Breaking Ranks

Castration: Not So Bad, Historically

Heather Horn 690 Views Jun 22, 2010
"Better Off Castrated?" asks the impossible-to-resist headline from The New York Times Idea of the Day blog. The author, Tom Kuntz, highlights a Failure magazine article in which Jason Zasky refutes the belief that 16th- and 17th-century castrati--men castrated before puberty to retain high voices--were purely victims. Some of these singing superstars, in fact, may even have been better off.

Chief among Zasky's arguments is an economic one: "a castrato could make a good living as a singer even if he failed to become a star, and that many boys who were castrated had relatively little to lose." Illness and violence took many seventeenth-century males before their prime, while the introduction of inheritance by primogeniture meant that non-firstborn sons were forced into the military, the church, or destitution. Being castrated, meanwhile, offered a chance at "a comprehensive musical education," not to mention a steady and decent living.
 
"Our response to the mere idea of castration is colored by modern-day sensibilities," Zasky writes, arguing that we shouldn't assume past societies shared our obsession with sexual satisfaction. And in bygone days, "bodily mutilation was much more common," and castration was in fact the preferred "treatment for an adult male with a hernia."

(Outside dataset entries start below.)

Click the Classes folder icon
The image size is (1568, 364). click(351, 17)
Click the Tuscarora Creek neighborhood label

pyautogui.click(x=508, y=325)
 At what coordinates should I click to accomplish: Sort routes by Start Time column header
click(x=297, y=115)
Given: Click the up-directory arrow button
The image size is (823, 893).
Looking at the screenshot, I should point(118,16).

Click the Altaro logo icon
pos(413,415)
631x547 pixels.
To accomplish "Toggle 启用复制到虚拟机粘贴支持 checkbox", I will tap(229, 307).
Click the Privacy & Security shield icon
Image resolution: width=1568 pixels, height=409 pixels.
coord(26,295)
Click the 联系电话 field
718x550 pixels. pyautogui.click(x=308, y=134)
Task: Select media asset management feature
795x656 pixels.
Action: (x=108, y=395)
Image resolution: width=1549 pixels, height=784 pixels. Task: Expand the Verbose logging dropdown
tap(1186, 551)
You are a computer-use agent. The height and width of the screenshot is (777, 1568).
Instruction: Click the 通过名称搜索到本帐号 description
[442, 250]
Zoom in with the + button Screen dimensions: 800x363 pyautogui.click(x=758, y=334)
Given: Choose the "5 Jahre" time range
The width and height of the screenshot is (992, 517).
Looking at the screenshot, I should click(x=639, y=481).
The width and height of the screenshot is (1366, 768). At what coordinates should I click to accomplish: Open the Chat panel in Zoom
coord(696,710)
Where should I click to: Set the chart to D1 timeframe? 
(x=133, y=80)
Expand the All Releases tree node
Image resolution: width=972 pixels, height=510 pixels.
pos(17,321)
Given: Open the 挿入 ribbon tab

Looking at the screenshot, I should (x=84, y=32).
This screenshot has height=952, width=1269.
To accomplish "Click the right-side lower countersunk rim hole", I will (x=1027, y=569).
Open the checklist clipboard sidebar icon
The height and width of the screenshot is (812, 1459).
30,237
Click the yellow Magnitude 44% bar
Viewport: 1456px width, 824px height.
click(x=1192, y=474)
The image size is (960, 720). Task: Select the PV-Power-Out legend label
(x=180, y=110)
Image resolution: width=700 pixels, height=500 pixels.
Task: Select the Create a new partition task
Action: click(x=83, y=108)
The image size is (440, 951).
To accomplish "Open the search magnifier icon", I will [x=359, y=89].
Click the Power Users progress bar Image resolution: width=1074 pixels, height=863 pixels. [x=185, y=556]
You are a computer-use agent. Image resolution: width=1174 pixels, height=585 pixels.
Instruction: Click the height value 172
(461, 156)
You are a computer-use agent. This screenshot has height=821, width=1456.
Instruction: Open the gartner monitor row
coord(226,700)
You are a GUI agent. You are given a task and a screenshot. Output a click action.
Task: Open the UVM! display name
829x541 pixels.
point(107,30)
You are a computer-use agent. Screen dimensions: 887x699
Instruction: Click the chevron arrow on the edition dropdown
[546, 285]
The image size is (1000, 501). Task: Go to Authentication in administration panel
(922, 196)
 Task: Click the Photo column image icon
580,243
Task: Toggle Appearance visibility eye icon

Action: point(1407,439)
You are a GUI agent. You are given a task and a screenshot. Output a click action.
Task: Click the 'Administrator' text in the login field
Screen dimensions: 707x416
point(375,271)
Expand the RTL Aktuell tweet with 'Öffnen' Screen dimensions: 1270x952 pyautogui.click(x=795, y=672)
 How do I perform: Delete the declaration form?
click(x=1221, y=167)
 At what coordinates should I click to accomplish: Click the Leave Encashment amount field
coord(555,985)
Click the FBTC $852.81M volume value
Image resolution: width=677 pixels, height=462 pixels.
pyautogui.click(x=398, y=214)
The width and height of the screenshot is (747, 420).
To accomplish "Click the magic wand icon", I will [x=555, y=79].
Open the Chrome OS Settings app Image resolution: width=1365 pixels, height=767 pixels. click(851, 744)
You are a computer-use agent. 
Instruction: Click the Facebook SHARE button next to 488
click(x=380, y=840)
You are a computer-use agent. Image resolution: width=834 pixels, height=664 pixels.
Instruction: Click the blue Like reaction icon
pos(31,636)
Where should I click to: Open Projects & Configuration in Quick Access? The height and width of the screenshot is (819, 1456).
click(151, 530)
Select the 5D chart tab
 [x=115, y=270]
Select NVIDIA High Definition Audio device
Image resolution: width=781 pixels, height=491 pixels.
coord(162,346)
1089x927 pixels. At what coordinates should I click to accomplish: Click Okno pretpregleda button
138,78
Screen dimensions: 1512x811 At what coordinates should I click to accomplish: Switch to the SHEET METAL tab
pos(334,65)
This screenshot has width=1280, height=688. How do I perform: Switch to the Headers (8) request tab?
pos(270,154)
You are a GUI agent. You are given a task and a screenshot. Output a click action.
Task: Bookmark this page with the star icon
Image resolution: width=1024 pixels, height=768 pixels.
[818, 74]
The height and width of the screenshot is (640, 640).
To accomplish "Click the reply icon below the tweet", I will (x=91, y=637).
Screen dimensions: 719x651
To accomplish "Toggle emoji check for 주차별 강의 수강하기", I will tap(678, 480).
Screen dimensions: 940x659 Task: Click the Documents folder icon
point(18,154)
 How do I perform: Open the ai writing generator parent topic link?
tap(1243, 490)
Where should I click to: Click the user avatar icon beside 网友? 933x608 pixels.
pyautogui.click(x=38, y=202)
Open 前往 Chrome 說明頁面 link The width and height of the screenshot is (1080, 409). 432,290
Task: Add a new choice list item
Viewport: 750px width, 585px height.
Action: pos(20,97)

Zasky doesn't deny the drawbacks to the castrato's life: "it must be conceded that even those widely admired for their vocal gifts were prone to being mocked and subjected to vile insults ... Moreover, many castratos were no doubt unhappy about not being able to marry." But on the other hand, they were stars. He draws on one modern countertenor's research to paint the following picture:
"As to their psychology, stories abound of their temperamental behavior, but they were probably no worse than any other singers," suggests Clapton. "Some may have suffered depression through sexual frustration, but that is a common human trait. Others were notorious for their sexual adventures,” he concludes, presumably able to overcome liabilities like an underdeveloped penis and variable erectile function ... At the peak of their popularity ... successful castratos were at the center of the opera world, so much so that theatrical casts were built around them, arias were tailored to their voices, and operas were arranged and adapted to suit their needs and egos ... The fame, adulation, wealth and often the scandal that attended them are not unlike that of a modern-day pop star"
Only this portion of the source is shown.